The next generation of healthtech must be built around the patient

New services should enable self-management, reduce clinic dependency and improve outcomes that matter to people’s lives

Using a cardiac monitor at home: new digital health services in Ireland are still being designed around the clinic rather than the patient. Photograph: iStock
Using a cardiac monitor at home: new digital health services in Ireland are still being designed around the clinic rather than the patient. Photograph: iStock

Ireland’s digital health strategy talks about empowering patients but, in practice, we are still designing systems around clinics, not people. Unless that changes, and quickly, we risk missing the point of digital care entirely.

It has been a year since the Government launched its Digital for Care framework. The vision was right: “patient as an empowered partner”, “digitally enabled and connected care”, and a suite of projects from shared records to virtual wards.

But one year on, we are in the same place, with big ambitions, slow delivery and a model that still bends around the clinic.

Care doesn’t just happen in hospitals. The vast majority happens between appointments, at home, at work and in the craziness of daily life. This is where people manage chronic conditions, take their medications, monitor symptoms and decide whether or not to ask for help. And that’s where our current digital infrastructure often fails.

Unfortunately, tools are still being designed with the provider in mind. The focus is in the completely wrong place, digitising records or streamlining clinical workflows, never addressing the challenges patients face on a daily basis.

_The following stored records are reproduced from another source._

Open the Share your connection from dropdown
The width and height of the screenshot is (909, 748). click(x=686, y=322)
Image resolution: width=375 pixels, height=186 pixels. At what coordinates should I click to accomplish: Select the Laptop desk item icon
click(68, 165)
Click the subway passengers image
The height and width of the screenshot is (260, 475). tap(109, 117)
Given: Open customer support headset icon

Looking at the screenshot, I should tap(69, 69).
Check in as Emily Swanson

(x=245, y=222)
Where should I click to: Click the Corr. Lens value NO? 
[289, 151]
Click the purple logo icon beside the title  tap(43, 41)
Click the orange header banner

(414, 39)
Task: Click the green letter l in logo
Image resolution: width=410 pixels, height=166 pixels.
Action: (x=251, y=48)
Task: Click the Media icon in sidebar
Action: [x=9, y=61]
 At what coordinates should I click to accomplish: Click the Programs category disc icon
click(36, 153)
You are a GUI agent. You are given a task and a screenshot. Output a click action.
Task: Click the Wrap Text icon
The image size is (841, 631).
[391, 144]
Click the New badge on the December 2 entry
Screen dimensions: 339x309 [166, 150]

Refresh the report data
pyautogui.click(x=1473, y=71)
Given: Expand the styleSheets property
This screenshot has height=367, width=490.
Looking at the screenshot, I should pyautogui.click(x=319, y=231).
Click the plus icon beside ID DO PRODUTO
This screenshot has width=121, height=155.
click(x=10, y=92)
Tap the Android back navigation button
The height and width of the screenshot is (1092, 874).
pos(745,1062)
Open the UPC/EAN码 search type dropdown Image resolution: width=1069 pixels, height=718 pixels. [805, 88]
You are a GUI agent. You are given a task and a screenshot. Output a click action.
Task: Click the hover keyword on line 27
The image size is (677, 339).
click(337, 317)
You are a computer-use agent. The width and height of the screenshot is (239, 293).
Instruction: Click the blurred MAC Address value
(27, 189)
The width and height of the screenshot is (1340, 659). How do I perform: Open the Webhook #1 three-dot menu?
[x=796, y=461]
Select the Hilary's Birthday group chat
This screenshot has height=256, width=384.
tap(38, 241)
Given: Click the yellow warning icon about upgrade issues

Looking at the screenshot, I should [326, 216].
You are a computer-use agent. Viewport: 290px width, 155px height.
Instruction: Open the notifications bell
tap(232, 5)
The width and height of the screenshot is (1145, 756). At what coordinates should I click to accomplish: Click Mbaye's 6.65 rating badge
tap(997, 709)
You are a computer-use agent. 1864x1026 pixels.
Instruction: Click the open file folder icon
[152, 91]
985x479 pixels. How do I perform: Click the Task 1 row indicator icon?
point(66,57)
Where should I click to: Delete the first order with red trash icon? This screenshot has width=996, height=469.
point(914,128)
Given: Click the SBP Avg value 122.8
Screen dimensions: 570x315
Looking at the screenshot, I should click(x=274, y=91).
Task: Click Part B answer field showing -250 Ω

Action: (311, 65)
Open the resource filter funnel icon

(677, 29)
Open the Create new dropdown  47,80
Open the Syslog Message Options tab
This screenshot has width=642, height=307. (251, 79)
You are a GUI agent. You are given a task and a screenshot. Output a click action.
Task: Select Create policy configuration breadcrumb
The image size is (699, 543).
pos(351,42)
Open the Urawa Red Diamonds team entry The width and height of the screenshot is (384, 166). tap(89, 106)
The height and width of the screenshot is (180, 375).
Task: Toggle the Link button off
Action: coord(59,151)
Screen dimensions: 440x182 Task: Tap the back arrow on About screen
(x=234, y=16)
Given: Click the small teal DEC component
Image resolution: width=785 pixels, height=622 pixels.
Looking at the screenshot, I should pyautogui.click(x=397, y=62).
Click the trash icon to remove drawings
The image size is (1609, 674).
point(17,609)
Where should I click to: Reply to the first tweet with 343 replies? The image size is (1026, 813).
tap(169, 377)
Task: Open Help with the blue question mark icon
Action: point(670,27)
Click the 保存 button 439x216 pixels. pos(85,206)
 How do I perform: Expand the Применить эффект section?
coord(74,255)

In practical terms, what use is a hard-to-navigate app, a one-size-fits-all reminder system or a portal that doesn’t reflect diverse language or ability barriers? This isn’t patient-centred, it’s a digitised bureaucracy.

We need to flip the model: start with the patient, then build out. And we need the Government to lead on this. That means making patient-first design a condition of funding, roll-out and evaluation. New services should be judged on whether they enable self-management, reduce clinic dependency and improve outcomes that matter to people’s lives.

Other countries are already doing this. The NHS’s virtual wards have supported nearly 500,000 people in recovering at home, reducing pressure on hospitals. In the US, remote heart failure monitoring has cut emergency visits by 93 per cent and hospitalisations by 83 per cent.

These services work not because they’re digital, but because they’re designed to fit into life outside the hospital.

It’s not just a better experience, it delivers better results.

Remote cardiac monitoring has been shown to increase life expectancy by up to nine months while reducing hospital costs per patient. One study placed the cost per QALY (quality-adjusted life year) gained at just $10,700 (€9,150), far below the threshold for cost-effective care.

And satisfaction among patients is consistently high, with more than 90 per cent of users of remote monitoring reporting convenience, peace of mind and greater confidence in managing their condition.

The UK’s Fit for the Future strategy offers a useful contrast, not because it’s perfect, but because it’s moving.

It shifts the conversation from technology as a tool for hospitals to technology as an enabler of neighbourhood care, workforce support and daily patient empowerment. That kind of shift is cultural as much as it is operational, and it’s what Ireland’s framework is still missing.

We’ve outlined the right goals. What we now need is the courage to reorganise care around them.

Mindset shift

To its credit, Ireland is moving somewhat. E-prescriptions are becoming more common. Sláintecare pilots are exploring new models. The Health Service Executive (HSE) is investing in digital infrastructure. But the mindset still feels institutional. We are layering technology on to a system that was designed for a different era, rather than rethinking how care should work in people’s lives today.

The Digital for Care framework is a unique opportunity to change that. But it can’t just describe the shift, it has to drive it.

That means funding pilot programmes that start from the patient experience. It means measuring success by health outcomes, not login rates. It means embedding co-design with patients into how we procure, test and scale new tools. And it means setting timelines that match the urgency of the challenge. We can’t spend the next six years admiring the strategy.

Ireland has the talent and the companies to lead. Our medtech and healthtech sectors are already exporting solutions worldwide. But we can only be credible global players if we show that our own health system knows how to use them.

This is about more than modernisation, it’s about building a healthcare system that reflects how people actually live. If the Digital for Care framework succeeds in that, it won’t just digitise Irish healthcare. It will help humanise it.

And if it doesn’t? Then we’ll have built a digital system with the same flaws as the analogue one, just shinier.